- Date: 22–28 April
- Edition: 90th
- Category: ATP Super 9
- Draw: 56S / 28D
- Prize money: $1,950,000
- Surface: Clay / outdoor
- Location: Roquebrune-Cap-Martin, France
- Venue: Monte Carlo Country Club

Champions

Singles
- Thomas Muster

Doubles
- Ellis Ferreira / Jan Siemerink
| Monte Carlo Open |

= 1996 Monte Carlo Open =

The 1996 Monte Carlo Open was a men's tennis tournament played on outdoor clay courts. It was the 90th edition of the Monte Carlo Masters and was part of the Mercedes Super 9 of the 1996 ATP Tour.
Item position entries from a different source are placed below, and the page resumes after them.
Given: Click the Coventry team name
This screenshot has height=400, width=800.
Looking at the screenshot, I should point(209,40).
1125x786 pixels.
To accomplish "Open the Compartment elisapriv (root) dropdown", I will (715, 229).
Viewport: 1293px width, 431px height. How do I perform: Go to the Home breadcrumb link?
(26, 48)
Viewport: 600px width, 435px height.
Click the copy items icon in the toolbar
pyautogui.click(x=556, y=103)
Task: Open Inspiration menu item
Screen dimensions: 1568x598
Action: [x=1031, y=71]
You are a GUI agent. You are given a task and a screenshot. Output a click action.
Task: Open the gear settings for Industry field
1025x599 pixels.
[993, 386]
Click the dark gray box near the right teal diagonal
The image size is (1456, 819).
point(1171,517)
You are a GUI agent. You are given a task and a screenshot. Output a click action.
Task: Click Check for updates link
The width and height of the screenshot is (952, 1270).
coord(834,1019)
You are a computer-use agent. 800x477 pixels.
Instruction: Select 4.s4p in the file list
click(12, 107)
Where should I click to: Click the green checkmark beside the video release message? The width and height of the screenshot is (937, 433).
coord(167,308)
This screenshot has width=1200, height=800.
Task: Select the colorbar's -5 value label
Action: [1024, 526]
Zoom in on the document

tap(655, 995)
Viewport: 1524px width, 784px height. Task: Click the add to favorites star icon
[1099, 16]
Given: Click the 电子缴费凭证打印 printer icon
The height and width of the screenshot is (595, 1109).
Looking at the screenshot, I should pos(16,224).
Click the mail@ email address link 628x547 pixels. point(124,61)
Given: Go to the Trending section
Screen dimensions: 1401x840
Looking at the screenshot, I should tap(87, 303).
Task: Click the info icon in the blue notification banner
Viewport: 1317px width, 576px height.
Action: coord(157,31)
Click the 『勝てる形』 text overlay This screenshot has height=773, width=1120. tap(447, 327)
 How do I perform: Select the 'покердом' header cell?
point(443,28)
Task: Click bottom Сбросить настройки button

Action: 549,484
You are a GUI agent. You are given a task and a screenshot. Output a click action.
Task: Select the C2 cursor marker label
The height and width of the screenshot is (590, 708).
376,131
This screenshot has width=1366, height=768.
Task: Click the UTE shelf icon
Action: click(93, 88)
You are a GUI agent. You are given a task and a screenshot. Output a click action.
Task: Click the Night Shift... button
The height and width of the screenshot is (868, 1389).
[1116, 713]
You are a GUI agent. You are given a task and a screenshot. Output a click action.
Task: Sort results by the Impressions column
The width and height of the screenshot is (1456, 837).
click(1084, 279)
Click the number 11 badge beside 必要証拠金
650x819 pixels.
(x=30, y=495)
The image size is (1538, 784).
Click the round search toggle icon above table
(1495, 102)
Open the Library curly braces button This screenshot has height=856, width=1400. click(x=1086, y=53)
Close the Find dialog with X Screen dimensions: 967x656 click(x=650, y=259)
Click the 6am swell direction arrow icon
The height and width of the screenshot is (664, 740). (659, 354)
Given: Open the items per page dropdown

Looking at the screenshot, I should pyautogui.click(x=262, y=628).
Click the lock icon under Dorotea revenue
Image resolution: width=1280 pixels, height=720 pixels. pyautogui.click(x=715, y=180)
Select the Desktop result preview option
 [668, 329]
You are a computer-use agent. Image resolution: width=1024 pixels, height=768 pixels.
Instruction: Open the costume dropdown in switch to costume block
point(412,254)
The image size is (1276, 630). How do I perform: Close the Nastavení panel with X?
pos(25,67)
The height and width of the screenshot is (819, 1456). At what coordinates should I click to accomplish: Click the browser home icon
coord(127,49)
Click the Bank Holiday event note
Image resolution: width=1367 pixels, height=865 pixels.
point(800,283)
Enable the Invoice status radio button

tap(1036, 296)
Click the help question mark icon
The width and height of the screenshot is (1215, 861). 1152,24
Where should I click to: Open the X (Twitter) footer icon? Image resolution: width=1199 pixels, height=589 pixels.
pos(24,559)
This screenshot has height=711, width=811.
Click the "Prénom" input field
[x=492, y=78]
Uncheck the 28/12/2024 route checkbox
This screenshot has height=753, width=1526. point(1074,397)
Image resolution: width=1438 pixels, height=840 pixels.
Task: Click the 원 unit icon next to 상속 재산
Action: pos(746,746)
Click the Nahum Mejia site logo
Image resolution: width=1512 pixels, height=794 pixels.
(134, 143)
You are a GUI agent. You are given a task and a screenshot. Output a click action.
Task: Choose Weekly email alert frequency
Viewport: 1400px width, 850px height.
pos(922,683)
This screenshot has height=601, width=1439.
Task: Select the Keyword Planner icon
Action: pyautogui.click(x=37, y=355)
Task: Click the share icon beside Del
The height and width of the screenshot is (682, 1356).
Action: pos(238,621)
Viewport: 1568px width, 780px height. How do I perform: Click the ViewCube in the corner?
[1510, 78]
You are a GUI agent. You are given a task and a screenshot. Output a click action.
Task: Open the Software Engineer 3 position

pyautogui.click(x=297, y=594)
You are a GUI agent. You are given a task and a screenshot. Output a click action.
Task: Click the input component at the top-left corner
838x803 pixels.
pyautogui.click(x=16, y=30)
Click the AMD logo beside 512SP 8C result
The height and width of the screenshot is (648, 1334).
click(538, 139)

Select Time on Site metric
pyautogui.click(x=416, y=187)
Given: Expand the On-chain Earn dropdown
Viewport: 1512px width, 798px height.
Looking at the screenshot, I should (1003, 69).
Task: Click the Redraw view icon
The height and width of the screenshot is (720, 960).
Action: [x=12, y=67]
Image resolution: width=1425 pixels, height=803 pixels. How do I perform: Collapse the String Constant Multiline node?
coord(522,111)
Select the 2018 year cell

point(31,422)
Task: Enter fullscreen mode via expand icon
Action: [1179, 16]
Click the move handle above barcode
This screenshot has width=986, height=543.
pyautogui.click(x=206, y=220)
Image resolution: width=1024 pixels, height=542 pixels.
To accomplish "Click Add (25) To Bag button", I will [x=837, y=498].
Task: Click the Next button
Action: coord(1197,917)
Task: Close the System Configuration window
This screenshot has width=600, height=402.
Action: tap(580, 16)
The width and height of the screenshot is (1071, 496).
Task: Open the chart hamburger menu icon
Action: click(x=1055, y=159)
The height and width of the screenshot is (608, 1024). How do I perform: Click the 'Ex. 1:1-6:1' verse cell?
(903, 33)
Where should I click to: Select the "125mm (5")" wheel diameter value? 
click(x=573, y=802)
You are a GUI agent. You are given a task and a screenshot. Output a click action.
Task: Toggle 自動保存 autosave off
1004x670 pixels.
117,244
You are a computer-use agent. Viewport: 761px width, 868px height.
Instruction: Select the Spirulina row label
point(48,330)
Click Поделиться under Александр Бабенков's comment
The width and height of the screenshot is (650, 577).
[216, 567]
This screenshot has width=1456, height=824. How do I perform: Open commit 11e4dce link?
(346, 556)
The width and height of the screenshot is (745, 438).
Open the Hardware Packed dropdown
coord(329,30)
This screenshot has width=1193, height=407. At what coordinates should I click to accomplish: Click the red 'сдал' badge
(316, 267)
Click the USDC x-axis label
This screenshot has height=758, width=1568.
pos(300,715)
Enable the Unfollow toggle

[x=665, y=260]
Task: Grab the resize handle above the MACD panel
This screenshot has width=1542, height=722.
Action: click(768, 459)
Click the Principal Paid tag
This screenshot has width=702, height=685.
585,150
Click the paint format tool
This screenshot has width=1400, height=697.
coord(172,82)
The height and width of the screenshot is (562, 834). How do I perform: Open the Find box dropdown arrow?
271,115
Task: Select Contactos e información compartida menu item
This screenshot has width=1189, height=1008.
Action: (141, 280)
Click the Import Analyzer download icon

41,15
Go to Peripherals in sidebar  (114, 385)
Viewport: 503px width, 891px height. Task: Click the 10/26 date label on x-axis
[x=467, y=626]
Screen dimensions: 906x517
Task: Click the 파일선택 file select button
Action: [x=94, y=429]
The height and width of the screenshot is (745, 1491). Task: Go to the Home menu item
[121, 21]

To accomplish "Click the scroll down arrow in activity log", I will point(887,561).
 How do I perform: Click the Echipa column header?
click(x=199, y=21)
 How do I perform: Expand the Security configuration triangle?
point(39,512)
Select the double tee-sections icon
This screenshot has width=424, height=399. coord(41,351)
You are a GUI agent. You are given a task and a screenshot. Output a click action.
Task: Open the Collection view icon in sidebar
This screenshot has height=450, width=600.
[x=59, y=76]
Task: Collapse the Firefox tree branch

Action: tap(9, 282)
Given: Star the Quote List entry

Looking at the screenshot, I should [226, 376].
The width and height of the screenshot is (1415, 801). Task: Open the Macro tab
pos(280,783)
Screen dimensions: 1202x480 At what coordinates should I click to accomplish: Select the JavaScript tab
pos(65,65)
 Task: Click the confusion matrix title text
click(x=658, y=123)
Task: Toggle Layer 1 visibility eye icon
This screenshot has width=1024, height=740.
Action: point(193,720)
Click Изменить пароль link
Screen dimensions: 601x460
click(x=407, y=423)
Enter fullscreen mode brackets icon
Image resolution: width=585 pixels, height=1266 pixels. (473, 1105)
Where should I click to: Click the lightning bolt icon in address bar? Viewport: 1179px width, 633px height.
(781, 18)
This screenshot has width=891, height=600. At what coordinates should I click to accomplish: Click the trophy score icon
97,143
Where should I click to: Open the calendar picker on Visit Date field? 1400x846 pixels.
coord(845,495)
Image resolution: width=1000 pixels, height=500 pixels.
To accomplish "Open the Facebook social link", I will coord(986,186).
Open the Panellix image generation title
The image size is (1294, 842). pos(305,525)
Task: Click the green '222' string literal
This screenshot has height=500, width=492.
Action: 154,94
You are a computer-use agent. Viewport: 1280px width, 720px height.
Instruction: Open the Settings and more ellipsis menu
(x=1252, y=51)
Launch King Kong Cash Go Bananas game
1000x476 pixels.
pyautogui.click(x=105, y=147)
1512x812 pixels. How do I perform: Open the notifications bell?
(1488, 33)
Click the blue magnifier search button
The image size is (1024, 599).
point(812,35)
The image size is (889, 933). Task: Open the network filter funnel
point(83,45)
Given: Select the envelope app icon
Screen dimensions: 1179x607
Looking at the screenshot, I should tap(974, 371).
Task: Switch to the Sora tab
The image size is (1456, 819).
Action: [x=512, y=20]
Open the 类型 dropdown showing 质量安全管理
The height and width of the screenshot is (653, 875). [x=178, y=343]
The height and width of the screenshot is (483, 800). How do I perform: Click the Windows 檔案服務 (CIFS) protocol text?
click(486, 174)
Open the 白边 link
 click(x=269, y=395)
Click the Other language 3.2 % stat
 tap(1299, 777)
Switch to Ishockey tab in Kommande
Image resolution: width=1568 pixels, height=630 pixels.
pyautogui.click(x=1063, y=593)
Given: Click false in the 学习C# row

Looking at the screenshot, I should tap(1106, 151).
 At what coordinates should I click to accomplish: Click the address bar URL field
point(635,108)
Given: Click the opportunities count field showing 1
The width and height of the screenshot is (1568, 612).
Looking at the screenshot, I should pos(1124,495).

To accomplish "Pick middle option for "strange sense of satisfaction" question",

It took place at the Monte Carlo Country Club in Roquebrune-Cap-Martin in France from 22 April until 28 April 1996. First-seeded Thomas Muster won the singles title, his third at the event after 1992 and 1995. It was also his 4th final after previously losing in 1990.

==Finals==

===Singles===

AUT Thomas Muster defeated ESP Albert Costa 6–3, 5–7, 4–6, 6–3, 6–2
- It was Muster's 4th singles title of the year and the 39th of his career.

===Doubles===

RSA Ellis Ferreira / NED Jan Siemerink defeated SWE Jonas Björkman / SWE Nicklas Kulti 2–6, 6–3, 6–2
- It was Ferreira's 2nd title of the year and the 3rd of his career. It was Siemerink's 2nd title of the year and the 9th of his career.